Kotlin WebSocket Guest API 403 on wss://{subdomain}.mypurecloud.com

TessaTalks · May 27, 2026, 5:39pm

Building a custom chat UI in Kotlin instead of using the default widget. Trying to connect to the Guest API WebSocket endpoint at wss://{subdomain}.mypurecloud.com/api/v2/guest/conversations/websocket. The connection attempt immediately returns a 403 Forbidden. I’m passing the authorization header with a valid OAuth token generated via client credentials. The token works fine for REST calls to /api/v2/users/me. Here’s the setup:

kotlin
val request = WebSocketRequest.Builder()
 .url(wsUrl)
 .addHeader("Authorization", "Bearer $token")
 .build()

The docs say the token needs webmessaging:guest scope, which it has. Any idea why the handshake is failing?
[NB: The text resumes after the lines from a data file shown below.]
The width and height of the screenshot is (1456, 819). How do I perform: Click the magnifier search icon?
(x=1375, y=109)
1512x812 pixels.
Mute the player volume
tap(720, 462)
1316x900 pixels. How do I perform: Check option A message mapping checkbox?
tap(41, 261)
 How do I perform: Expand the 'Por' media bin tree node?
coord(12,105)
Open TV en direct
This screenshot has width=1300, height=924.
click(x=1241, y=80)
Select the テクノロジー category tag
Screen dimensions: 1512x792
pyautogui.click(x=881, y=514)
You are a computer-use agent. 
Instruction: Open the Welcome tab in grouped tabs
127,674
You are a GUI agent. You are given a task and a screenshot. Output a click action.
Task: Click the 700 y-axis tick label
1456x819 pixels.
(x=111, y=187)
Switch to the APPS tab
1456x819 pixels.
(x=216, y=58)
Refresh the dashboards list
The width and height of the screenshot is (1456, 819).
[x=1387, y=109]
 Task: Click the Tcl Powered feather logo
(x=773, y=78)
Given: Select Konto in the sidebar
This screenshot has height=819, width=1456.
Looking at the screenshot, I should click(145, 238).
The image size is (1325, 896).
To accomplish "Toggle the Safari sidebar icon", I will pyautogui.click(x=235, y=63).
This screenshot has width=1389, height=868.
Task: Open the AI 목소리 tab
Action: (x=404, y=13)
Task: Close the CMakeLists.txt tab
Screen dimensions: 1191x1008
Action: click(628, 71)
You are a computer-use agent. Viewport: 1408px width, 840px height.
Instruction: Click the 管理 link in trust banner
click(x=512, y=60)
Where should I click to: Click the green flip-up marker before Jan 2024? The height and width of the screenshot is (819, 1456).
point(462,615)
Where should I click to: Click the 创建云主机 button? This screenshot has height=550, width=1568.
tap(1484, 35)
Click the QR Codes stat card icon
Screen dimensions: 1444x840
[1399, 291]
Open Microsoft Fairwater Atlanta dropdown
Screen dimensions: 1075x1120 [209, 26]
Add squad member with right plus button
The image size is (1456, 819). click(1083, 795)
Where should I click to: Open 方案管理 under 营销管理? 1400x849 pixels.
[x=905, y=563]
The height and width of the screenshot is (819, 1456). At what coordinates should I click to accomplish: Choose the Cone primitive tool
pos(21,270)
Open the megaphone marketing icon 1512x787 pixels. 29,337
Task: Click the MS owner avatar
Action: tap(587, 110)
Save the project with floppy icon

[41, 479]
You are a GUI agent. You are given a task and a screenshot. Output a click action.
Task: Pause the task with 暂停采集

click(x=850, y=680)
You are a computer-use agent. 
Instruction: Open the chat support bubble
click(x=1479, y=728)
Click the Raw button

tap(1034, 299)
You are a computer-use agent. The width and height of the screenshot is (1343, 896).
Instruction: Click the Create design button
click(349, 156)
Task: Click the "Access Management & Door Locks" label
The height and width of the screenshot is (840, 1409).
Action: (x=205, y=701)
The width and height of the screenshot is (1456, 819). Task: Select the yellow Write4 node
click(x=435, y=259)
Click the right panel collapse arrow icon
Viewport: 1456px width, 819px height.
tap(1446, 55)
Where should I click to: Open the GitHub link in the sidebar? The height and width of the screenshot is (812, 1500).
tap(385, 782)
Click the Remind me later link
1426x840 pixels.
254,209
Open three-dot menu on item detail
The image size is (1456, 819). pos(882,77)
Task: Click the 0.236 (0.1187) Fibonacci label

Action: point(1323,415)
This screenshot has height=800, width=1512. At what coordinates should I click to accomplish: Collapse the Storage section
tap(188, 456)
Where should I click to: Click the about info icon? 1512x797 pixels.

ShiftPlanner97 · May 27, 2026, 7:20pm

val authHeader = "Bearer ${accessToken}"

Client credentials tokens don’t carry user context. You’ll need to swap to a resource owner password grant or inject a valid X-Genesys-User-Id header to stop the 403.

studio_snippet · May 30, 2026, 7:20pm

Cause: Guest WebSocket requires specific scopes like guest:websocket:write. Client credentials often miss these.

Solution: Ensure the token has the right scope. Also, pass the token in the access_token query param, not just headers.

val url = "wss://$subdomain.mypurecloud.com/api/v2/guest/conversations/websocket?access_token=$token"